The hyphen is used to define a range of characters. For example, we might want to match any number repeated one or more times (using +):
'1st place' -match '[0-9]+' # $matches[0] is "1" '23rd place' -match '[0-9]+' # $matches[0] is "23"
A range in a character class can be any range of ASCII characters, such as the following examples:
- a-z
- A-K
- 0-9
- 1-5
- !-9 (0-9 and the ASCII characters 33 to 47)

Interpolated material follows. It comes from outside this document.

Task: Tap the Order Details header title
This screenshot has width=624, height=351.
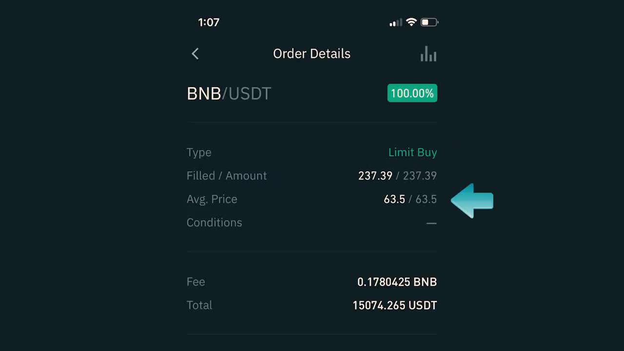Action: (312, 54)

The following returns true as " is character 34 and # is character 35 that is, they are within the range !-9:
PS> '"#' -match '[!-9]+'; $matches[0]
True
"#
The range notation allows hexadecimal numbers within strings to be identified. A hexadecimal character can be identified by a character class containing 0-9 and a-f:
PS> 'The registry value is 0xAF9B7' -match '0x[0-9a-f]+'; $matches[0]
True
0xAF9B7
If the comparison operator were case-sensitive, the character class may also define A-F:
'The registry value is 0xAF9B7' -cmatch '0x[0-9a-fA-F]+'
Alternatively, a range might be used to tentatively find an IP address in a string:
PS> (ipconfig) -match 'IPv4 Address.+: *[0-9]+.[0-9]+.[0-9]+.[0-9]+'
IPv4 Address. . . . . . . . . . . : 172.16.255.30
The range used to find the IP address here is very simple. It matches any string containing four numbers separated by a period, for example, the version number following matches:
'version 0.1.2.3234' -match '[0-9]+.[0-9]+.[0-9]+.[0-9]+'
This IP address matching regular expressions will be improved as the chapter progresses.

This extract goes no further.